[Stored records]
····················

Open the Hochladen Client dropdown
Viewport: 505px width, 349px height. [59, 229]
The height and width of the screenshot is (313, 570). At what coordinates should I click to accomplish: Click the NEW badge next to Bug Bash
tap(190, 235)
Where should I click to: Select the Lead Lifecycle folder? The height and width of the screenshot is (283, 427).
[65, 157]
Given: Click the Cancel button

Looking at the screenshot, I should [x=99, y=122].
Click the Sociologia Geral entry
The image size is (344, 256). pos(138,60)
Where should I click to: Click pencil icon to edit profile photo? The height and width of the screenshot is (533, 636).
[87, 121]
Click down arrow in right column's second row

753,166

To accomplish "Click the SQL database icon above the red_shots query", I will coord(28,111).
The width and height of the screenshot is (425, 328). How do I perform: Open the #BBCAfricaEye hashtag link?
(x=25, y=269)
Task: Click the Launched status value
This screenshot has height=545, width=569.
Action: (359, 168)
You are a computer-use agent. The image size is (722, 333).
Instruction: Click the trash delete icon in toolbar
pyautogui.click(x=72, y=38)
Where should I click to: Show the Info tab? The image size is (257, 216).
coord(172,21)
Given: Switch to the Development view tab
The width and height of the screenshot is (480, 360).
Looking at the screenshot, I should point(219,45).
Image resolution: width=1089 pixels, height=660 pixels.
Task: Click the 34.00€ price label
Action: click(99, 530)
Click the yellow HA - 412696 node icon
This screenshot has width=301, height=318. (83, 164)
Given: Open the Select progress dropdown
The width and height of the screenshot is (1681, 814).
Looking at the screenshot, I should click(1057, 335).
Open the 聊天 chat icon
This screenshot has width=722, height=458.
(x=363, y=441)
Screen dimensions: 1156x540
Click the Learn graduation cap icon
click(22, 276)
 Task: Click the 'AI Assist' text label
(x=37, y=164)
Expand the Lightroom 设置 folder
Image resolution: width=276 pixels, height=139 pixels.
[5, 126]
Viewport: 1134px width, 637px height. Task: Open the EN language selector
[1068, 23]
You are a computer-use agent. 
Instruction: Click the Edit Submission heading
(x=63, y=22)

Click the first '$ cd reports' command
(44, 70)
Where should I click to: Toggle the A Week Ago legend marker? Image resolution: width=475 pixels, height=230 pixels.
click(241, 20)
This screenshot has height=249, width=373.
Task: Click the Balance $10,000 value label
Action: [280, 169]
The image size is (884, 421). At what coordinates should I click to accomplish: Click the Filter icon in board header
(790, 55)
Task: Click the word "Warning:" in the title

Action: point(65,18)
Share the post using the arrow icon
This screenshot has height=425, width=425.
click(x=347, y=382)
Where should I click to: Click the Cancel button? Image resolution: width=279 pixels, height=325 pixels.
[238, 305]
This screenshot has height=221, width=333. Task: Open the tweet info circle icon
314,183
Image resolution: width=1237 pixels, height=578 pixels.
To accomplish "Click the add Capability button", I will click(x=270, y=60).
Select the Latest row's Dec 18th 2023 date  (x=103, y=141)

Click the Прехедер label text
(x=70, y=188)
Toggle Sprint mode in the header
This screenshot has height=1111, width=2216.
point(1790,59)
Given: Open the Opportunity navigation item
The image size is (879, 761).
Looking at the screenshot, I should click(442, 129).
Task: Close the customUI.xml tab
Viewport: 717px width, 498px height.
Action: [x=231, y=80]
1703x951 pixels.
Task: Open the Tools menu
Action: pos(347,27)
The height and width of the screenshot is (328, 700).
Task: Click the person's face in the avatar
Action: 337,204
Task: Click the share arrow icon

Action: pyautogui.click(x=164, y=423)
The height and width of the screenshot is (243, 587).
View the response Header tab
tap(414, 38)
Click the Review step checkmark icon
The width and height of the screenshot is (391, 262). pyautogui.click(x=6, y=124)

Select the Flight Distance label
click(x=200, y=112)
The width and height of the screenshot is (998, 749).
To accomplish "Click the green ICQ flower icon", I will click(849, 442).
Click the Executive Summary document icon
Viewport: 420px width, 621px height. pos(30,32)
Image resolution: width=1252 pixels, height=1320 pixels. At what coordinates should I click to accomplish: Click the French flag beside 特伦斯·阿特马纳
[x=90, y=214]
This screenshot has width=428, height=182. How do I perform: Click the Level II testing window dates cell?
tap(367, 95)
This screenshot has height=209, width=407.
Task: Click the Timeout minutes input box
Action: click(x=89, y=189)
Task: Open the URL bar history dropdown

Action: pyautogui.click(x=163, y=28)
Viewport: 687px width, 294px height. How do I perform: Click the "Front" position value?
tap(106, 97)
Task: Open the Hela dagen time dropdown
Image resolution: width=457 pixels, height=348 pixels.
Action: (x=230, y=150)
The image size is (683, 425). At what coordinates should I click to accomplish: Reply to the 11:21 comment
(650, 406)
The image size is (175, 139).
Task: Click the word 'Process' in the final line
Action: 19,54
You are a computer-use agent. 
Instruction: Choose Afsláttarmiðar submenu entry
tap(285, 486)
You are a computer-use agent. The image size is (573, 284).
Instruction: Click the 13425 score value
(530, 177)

····················

PROBLEM
Could you filter the entries above for lines holding the string "computer" and copy them?

ANSWER FOR THE TASK
You are a computer-use agent. The image size is (722, 333).
You are a computer-use agent. 
You are a computer-use agent. 
You are a computer-use agent. The image size is (573, 284).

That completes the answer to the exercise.